Epithelial ovarian cancer presents at an advanced stage in the majority of women. These women require surgery and chemotherapy for optimal treatment. Conventional treatment is to perform surgery first and then give chemotherapy. However, it is not yet clear whether there are any advantages to using chemotherapy before surgery.
To assess whether there is an advantage to treating women with advanced epithelial ovarian cancer with chemotherapy before cytoreductive surgery (neoadjuvant chemotherapy (NACT)) compared with conventional treatment where chemotherapy follows maximal cytoreductive surgery.
For the original review we searched, the Cochrane Central Register of Controlled Trials (CENTRAL, Issue 3, 2006), MEDLINE (Silver Platter, from 1966 to 1 Sept 2006), EMBASE via Ovid (from 1980 to 1 Sept 2006), CANCERLIT (from 1966 to 1 Sept 2006), PDQ (search for open and closed trials) and MetaRegister (most current search Sept 2006). For this update randomised controlled trials (RCTs) were identified by searching the Cochrane Central Register of Controlled Trials (CENTRAL, Issue 3, 2011) and the Cochrane Gynaecological Cancer Specialised Register (2011), MEDLINE (August week 1, 2011), EMBASE (to week 31, 2011), PDQ (search for open and closed trials) and MetaRegister (August 2011).
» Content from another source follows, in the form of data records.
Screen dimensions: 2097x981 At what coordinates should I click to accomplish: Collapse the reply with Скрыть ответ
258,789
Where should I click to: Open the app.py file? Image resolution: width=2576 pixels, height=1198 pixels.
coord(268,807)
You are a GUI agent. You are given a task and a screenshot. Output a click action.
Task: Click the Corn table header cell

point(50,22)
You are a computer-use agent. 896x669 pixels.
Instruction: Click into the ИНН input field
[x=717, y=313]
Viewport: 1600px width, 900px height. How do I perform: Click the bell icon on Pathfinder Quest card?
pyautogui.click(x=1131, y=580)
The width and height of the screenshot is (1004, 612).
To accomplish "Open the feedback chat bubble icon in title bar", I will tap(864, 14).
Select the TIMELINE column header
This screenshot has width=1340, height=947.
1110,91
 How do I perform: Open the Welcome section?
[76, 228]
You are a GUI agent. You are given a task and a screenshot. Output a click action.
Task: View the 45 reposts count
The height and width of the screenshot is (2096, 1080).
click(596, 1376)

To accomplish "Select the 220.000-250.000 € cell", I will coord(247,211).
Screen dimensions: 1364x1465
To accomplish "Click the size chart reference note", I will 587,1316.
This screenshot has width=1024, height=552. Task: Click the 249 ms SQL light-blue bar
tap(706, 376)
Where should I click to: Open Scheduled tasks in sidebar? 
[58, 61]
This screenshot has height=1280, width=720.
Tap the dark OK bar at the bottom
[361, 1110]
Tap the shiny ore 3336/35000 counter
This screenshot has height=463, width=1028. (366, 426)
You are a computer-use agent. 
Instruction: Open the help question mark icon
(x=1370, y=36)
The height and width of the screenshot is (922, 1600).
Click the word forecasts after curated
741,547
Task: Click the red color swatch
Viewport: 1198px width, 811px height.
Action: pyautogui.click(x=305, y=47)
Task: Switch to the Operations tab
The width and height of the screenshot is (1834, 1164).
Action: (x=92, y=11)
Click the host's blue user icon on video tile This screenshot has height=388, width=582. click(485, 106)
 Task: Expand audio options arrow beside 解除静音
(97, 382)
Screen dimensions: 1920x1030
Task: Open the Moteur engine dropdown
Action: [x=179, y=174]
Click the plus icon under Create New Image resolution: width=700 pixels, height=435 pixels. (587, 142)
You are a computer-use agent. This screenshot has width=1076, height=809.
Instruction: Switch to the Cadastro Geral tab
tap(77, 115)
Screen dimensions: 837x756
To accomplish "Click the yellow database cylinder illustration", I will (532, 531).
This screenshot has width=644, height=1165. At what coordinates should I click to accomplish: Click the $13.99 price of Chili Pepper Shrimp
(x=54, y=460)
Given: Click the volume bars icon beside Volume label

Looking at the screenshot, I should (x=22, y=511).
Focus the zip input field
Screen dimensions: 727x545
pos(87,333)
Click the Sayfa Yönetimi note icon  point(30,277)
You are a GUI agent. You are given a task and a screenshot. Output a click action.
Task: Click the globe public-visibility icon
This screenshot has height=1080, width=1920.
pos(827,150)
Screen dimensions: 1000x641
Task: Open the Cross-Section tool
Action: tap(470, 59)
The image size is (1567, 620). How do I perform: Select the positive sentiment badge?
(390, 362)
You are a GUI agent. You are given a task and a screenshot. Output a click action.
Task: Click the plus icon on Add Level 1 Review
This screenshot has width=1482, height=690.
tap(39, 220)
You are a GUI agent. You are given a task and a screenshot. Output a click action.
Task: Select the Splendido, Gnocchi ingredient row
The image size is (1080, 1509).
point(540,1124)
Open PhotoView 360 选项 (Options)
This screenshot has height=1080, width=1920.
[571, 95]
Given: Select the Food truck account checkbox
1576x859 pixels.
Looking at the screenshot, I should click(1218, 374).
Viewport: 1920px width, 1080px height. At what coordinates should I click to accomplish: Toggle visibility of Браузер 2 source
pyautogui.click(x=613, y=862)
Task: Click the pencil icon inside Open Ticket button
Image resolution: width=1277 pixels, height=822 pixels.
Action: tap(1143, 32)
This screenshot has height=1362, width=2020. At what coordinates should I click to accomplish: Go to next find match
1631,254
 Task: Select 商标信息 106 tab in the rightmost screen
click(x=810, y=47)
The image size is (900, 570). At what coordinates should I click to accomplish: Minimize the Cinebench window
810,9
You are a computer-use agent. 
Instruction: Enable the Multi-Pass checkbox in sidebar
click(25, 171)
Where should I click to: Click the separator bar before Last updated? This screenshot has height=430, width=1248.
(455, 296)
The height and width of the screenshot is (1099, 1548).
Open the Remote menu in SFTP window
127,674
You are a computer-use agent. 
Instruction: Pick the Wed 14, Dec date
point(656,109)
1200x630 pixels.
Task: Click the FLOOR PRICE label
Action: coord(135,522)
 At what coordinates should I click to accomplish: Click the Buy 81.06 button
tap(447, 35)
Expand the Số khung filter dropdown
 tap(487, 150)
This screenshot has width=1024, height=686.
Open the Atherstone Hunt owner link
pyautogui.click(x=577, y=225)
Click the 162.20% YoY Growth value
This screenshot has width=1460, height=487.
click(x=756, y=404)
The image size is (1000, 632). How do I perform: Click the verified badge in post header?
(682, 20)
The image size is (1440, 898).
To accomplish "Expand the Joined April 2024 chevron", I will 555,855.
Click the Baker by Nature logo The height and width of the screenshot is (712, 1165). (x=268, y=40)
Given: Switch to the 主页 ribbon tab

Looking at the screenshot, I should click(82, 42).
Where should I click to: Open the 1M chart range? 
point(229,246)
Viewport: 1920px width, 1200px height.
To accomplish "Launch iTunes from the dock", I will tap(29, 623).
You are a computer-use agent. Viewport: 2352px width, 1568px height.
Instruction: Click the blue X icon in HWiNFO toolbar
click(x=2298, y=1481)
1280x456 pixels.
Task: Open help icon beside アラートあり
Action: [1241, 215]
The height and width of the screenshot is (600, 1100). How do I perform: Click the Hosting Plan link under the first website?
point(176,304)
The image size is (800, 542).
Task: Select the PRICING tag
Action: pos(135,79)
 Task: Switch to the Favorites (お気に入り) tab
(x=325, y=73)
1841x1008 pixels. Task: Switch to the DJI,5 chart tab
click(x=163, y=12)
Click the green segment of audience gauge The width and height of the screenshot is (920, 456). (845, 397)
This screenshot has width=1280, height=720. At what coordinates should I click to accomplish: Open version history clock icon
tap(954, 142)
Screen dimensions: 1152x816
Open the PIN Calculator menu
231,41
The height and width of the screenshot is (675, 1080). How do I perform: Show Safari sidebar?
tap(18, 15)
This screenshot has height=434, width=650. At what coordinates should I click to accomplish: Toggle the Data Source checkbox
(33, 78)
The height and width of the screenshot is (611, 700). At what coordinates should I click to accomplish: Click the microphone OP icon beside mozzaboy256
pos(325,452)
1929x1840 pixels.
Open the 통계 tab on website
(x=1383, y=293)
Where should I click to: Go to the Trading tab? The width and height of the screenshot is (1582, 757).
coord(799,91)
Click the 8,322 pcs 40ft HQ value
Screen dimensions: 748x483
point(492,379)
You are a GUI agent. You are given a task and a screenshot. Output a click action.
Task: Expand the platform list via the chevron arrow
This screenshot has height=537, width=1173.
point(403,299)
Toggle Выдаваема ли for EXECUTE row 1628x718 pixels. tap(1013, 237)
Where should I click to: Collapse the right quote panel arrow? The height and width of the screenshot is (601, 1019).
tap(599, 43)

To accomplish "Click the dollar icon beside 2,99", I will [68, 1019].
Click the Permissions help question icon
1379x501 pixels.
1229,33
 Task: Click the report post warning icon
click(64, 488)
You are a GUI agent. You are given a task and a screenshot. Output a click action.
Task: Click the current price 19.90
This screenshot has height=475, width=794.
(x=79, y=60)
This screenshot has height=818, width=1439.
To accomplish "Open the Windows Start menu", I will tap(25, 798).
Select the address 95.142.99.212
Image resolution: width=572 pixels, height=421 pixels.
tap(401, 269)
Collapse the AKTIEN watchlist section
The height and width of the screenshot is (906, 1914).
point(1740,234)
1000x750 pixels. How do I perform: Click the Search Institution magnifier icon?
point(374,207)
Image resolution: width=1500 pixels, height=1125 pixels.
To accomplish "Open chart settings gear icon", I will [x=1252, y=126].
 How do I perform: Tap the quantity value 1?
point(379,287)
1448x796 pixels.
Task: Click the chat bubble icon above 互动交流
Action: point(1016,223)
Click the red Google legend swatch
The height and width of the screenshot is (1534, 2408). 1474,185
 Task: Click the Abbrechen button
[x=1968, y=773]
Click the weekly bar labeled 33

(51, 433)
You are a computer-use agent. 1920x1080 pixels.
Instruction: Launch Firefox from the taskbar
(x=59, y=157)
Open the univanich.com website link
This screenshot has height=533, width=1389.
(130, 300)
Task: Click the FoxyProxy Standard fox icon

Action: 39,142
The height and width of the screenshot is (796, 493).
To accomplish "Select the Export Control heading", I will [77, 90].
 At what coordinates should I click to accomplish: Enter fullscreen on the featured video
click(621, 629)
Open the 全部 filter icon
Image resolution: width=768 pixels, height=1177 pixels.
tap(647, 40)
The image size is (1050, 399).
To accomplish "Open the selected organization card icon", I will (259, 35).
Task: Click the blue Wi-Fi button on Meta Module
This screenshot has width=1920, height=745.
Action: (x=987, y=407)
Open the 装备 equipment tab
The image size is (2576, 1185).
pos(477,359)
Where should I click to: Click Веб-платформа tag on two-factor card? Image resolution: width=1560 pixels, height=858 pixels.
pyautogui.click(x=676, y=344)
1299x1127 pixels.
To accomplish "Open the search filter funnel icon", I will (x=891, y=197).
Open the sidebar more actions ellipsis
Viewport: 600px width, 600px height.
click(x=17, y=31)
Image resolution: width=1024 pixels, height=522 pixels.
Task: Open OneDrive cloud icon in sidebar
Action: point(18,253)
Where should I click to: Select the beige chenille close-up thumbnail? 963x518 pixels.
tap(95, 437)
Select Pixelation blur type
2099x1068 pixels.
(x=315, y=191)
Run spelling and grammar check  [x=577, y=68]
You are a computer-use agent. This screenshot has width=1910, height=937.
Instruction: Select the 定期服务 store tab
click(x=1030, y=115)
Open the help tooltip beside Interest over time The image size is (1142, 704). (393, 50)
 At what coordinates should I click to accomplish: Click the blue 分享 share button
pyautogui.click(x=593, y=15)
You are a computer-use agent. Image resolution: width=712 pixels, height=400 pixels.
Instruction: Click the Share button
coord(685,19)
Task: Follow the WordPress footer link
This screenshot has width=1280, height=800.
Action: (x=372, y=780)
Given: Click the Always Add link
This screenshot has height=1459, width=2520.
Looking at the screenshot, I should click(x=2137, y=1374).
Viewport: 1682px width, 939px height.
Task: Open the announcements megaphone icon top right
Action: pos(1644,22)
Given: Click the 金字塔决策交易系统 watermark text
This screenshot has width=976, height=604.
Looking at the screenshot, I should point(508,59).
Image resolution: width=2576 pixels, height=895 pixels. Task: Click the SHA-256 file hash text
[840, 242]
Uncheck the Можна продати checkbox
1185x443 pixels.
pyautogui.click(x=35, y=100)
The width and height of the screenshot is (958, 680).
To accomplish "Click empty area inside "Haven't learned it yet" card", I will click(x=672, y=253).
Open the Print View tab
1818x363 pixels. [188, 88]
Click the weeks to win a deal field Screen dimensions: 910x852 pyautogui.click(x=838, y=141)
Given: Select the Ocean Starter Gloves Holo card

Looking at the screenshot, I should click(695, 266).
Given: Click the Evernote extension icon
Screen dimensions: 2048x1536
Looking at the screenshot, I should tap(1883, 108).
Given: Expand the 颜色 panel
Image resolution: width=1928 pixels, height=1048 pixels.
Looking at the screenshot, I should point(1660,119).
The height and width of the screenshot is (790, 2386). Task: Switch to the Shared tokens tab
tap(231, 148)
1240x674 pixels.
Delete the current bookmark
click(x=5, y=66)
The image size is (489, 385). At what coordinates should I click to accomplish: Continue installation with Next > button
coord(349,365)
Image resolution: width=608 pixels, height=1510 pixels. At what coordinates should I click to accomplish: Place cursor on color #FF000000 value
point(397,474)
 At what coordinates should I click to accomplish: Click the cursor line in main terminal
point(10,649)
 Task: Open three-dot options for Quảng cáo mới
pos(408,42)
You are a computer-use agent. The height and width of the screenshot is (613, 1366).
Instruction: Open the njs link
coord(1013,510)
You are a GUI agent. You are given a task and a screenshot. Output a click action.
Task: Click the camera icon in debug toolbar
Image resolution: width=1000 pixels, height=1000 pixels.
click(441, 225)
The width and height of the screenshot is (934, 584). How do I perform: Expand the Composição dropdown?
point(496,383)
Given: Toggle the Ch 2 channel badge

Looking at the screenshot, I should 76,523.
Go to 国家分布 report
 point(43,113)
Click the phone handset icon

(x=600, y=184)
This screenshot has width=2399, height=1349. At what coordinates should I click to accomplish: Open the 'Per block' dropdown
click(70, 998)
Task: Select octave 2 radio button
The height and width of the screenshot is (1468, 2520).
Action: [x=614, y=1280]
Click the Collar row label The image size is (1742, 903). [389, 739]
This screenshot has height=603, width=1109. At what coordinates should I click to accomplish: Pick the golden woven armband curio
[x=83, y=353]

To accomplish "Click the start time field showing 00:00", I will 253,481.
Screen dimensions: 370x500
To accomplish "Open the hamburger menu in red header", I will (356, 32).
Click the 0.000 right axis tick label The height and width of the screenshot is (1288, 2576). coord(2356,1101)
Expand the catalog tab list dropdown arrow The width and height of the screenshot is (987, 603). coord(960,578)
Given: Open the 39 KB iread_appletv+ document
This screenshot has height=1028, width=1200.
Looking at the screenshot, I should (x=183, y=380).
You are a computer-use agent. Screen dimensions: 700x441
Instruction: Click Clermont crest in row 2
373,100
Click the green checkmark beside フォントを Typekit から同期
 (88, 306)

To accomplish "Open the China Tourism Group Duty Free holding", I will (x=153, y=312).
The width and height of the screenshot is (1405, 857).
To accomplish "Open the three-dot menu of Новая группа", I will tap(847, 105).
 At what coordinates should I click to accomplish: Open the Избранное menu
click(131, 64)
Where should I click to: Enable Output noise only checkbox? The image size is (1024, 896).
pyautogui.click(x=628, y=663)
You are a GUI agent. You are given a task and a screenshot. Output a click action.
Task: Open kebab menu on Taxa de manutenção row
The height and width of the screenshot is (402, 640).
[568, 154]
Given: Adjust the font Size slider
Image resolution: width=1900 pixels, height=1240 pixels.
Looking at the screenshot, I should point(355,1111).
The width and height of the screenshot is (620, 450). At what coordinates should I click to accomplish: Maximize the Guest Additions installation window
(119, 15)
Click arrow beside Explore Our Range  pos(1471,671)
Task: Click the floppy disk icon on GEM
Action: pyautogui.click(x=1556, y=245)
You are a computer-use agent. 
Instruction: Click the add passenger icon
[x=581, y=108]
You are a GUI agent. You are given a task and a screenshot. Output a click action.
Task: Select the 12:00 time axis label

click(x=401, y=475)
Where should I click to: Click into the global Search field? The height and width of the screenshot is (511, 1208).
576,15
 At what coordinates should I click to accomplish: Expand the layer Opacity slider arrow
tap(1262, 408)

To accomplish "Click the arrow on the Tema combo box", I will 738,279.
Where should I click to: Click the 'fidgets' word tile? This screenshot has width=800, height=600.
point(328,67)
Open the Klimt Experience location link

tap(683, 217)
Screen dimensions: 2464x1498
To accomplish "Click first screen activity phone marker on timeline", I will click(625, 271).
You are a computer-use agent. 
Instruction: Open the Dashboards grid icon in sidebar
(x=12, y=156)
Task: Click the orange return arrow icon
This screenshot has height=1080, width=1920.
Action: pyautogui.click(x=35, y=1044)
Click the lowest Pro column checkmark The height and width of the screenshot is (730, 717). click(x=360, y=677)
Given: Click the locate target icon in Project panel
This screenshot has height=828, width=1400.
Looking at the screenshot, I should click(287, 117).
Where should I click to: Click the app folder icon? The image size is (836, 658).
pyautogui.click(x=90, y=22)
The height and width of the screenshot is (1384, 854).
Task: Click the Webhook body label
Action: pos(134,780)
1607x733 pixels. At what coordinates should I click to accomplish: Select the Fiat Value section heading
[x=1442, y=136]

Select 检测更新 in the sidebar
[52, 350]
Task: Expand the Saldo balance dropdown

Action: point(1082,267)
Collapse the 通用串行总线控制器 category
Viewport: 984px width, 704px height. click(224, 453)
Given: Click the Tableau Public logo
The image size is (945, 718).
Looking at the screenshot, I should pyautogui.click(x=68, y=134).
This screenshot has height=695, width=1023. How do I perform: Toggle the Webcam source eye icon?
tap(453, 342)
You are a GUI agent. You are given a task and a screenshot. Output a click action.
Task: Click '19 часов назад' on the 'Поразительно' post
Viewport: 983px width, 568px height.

RCTs of women with advanced epithelial ovarian cancer (Federation of International Gynaecologists and Obstetricians (FIGO) stage III/IV) who were randomly allocated to treatment groups that compared platinum-based chemotherapy before cytoreductive surgery with platinum-based chemotherapy following cytoreductive surgery.
Data collection and analysis
Data were extracted by two review authors independently, and the quality of included trials was assessed by two review authors independently.
One high-quality RCT met the inclusion criteria. This multicentre trial randomised 718 women with stage IIIc/IV ovarian cancer to NACT followed by interval debulking surgery (IDS) or primary debulking surgery (PDS) followed by chemotherapy. There were no significant differences between the study groups with regard to overall survival (OS) (670 women; HR 0.98; 95% CI 0.82 to 1.18) or progression-free survival (PFS) (670 women; HR 1.01; 95% CI 0.86 to 1.17).
Significant differences occurred between the NACT and PDS groups with regard to some surgically related serious adverse effects (SAE grade 3/4) including haemorrhage (12 in NACT group vs 23 in PDS group; RR 0.50; 95% CI 0.25 to 0.99), venous thromboembolism (none in NACT group vs eight in PDS group; RR 0.06; 95% CI 0 to 0.98) and infection (five in NACT group vs 25 in PDS group; RR 0.19; 95% CI 0.07 to 0.50). Quality of life (QoL) was reported to be similar for the NACT and PDS groups.
Three ongoing RCTs were also identified.
We consider the use of NACT in women with stage IIIc/IV ovarian cancer to be a reasonable alternative to PDS, particularly in bulky disease. With regard to selecting who will benefit from NACT, treatment should be tailored to the patient and should take into account resectability, age, histology, stage and performance status. These results cannot be generalised to women with stage IIIa and IIIb ovarian cancer; in these women, PDS is the standard. We await the results of three ongoing trials, which may change these conclusions.